I have already verified that hostname-based grpc calls work fine from the east1 cluster to the east2 cluster. I’m fairly certain that the ALB in east2 is routing all traffic from east1 fine. I think my problem is when IP-only gRPC requests are sent, the ingress controller in the kubernetes layer inspects the host-name on the request to try to match it to a routing rule defined in the ingress yaml and since no host name is included on the request it doesn’t find a match making the request unroutable and is therefore dropped, causing the i/o timeout. I can’t find another logical reason for the issue I’m seeing. If temporal were using a hostname, I’m fairly certain it would be working.

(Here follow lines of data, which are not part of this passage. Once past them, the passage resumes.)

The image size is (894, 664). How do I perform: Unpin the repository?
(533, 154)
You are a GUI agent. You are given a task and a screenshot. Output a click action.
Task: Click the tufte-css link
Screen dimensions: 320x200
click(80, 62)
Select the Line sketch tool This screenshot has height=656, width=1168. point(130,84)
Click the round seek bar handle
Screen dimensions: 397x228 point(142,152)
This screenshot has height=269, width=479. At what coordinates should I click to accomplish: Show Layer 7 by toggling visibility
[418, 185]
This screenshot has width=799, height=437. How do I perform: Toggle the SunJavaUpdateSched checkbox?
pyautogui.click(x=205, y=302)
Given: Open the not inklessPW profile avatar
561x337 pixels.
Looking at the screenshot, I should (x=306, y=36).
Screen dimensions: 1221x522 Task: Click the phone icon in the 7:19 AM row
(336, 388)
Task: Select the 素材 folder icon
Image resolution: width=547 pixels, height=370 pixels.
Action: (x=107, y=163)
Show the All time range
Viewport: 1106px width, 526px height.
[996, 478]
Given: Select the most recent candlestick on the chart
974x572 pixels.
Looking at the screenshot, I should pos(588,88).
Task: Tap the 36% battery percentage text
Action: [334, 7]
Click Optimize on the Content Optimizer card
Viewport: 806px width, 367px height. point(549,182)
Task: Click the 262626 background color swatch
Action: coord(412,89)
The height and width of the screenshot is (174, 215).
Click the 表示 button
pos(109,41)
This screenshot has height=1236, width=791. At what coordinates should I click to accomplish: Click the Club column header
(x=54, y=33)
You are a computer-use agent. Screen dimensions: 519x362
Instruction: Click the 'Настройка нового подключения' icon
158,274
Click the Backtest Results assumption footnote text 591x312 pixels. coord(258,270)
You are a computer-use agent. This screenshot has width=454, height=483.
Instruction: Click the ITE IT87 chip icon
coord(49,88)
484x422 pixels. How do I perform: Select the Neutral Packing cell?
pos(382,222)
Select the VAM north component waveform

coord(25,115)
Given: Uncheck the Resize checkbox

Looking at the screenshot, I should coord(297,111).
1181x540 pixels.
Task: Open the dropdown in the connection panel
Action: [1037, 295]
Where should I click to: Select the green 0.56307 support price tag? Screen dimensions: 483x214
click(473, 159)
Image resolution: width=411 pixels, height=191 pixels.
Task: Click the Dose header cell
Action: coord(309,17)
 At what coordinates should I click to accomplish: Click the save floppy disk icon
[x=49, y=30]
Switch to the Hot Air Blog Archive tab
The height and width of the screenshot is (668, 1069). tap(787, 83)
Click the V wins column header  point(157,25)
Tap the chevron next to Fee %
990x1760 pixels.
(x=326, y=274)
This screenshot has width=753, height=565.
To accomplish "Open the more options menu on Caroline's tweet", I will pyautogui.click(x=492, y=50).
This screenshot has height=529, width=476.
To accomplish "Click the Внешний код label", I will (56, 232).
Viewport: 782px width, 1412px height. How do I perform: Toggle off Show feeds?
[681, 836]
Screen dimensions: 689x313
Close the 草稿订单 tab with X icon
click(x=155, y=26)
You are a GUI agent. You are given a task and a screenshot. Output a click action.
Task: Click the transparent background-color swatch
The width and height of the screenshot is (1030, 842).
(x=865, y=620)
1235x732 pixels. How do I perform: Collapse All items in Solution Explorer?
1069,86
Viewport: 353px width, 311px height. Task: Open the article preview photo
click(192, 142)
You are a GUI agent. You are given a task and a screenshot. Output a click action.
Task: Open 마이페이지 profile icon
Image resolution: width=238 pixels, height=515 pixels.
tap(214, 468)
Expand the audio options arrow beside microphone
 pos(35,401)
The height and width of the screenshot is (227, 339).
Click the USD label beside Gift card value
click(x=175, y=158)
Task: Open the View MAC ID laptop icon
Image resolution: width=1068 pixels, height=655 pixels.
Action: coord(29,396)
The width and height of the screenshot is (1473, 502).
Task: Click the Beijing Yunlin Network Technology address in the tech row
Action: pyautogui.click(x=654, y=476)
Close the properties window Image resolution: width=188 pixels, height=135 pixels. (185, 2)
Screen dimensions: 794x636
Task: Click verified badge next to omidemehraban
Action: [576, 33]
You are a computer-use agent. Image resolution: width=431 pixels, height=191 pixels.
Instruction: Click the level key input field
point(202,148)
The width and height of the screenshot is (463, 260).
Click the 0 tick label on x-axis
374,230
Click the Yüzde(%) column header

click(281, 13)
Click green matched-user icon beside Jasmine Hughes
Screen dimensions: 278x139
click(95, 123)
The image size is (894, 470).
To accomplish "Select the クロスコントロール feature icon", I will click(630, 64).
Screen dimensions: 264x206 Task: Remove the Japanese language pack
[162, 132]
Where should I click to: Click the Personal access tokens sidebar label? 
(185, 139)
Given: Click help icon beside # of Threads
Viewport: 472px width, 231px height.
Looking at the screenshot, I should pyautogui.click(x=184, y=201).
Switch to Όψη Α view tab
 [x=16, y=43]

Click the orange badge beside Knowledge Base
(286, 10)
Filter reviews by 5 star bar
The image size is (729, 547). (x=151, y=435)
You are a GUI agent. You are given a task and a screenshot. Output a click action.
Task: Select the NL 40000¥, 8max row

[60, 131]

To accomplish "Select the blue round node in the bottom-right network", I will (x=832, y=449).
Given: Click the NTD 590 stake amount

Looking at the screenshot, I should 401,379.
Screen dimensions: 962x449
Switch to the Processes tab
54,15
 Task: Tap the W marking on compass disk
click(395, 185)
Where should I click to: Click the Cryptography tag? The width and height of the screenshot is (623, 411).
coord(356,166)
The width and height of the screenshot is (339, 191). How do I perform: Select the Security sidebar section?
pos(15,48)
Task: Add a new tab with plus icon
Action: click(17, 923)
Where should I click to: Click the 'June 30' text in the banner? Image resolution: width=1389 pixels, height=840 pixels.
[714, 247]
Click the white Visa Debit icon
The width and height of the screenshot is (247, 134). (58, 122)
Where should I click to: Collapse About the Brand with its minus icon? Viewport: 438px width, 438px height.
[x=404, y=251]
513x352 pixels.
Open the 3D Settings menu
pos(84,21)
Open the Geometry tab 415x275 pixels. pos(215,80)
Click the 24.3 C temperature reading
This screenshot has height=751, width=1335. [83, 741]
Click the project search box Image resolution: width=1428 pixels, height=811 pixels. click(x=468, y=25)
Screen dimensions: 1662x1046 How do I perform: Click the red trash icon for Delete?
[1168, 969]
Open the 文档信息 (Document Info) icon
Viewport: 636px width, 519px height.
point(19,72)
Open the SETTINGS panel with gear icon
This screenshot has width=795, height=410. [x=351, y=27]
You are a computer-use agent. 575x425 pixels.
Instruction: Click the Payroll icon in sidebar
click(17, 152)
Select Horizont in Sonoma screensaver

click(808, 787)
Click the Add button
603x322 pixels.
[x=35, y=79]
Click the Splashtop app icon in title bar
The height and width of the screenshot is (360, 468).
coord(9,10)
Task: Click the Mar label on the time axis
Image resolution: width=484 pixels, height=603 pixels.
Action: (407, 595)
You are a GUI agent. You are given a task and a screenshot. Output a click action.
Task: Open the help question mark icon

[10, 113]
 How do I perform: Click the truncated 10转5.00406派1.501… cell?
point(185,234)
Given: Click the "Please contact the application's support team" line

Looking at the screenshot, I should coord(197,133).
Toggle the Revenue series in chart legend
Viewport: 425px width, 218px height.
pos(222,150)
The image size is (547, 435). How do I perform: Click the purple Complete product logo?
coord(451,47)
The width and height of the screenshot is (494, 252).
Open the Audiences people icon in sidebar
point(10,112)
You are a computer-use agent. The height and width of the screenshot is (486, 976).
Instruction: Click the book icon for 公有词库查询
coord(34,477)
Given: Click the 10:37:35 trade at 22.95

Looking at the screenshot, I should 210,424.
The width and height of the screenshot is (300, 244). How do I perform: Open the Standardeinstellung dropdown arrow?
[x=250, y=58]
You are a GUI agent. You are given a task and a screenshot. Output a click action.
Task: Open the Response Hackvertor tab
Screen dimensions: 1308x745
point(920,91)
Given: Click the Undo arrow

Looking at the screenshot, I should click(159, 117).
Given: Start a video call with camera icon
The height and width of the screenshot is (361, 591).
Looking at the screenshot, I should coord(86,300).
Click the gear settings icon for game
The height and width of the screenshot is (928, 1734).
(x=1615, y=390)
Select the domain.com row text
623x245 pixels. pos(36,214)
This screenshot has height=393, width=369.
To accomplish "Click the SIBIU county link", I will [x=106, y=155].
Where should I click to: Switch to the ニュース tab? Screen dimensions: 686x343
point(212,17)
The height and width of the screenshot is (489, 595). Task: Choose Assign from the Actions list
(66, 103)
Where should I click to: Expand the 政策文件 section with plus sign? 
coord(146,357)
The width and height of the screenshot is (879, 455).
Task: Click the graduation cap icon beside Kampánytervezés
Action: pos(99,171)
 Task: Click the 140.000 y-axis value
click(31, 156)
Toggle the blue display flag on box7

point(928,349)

Also, I find it weird that the temporal helm charts do not include a frontend ingress definition. I had to add one manually to my local fork. For anyone looking for a (mostly) working AWS frontend ingress definition, my frontend ingress looks something like this (note health check still is failing, not sure why, also this config isn’t using ssl from the alb to the frontend pod).

---
apiVersion: networking.k8s.io/v1beta1
kind: Ingress
metadata:
  annotations:
    alb.ingress.kubernetes.io/actions.default-rule: |
      {"type":"forward","forwardConfig":{"targetGroups":[{"serviceName":"temporal-frontend","servicePort":"7233"}]}}
    alb.ingress.kubernetes.io/actions.ssl-redirect: '{"Type": "redirect", "RedirectConfig":
      { "Protocol": "HTTPS", "Port": "443", "StatusCode": "HTTP_301"}}'
    alb.ingress.kubernetes.io/backend-protocol: HTTP
    alb.ingress.kubernetes.io/backend-protocol-version: GRPC
    alb.ingress.kubernetes.io/certificate-arn: my-arn
    alb.ingress.kubernetes.io/healthcheck-path: /grpc.health.v1.Health/Check
    alb.ingress.kubernetes.io/healthcheck-protocol: HTTP
    alb.ingress.kubernetes.io/listen-ports: '[{"HTTPS":443}]'
    alb.ingress.kubernetes.io/load-balancer-attributes: routing.http2.enabled=true
    alb.ingress.kubernetes.io/scheme: internal
    alb.ingress.kubernetes.io/security-groups: my-sec-group
    alb.ingress.kubernetes.io/tags: env=dev
    alb.ingress.kubernetes.io/target-type: ip
    kubernetes.io/ingress.class: alb
  labels:
    app.kubernetes.io/component: frontend
    app.kubernetes.io/instance: temporal
    app.kubernetes.io/managed-by: Helm
    app.kubernetes.io/name: temporal
    app.kubernetes.io/part-of: temporal
    app.kubernetes.io/version: 1.11.3
    helm.sh/chart: temporal-0.11.3
  name: temporal-frontend-ingress
spec:
  backend:
    serviceName: default-rule
    servicePort: use-annotation
  rules:
  - host: frontend-east2.temporal.example.com
    http:
      paths:
      - backend:
          serviceName: temporal-frontend
          servicePort: 7233
        path: /*

Update: I was never able to get replication working using an ALB. I had to revert to using an L4 NLB.

Thanks @arnesenfamily

any idea how to use nginx ingress instead of ALB/ L4 NLB

Not sure, I have not played around with fronting temporal server components with nginx. However, given that nginx is an L7 routing mechanism, I’m not sure it would work for xdc replication as I was not able to get an L7 load balancer (ALB) to work as the rpcAddress for xdc replication. However, I was not able to confirm that it was in fact L4 vs L7 causing my problems. I only know that when I swap the rpcAddress value in the temporal clusterMetadata config (leaving everything else about the config the same) an L4 load balancer works and the L7 one does not, even though both load balancers support HTTP2/gRPC and other grpc tools (i.e. grpcurl and even the temporal sdks) work fine with an L7 load balancer.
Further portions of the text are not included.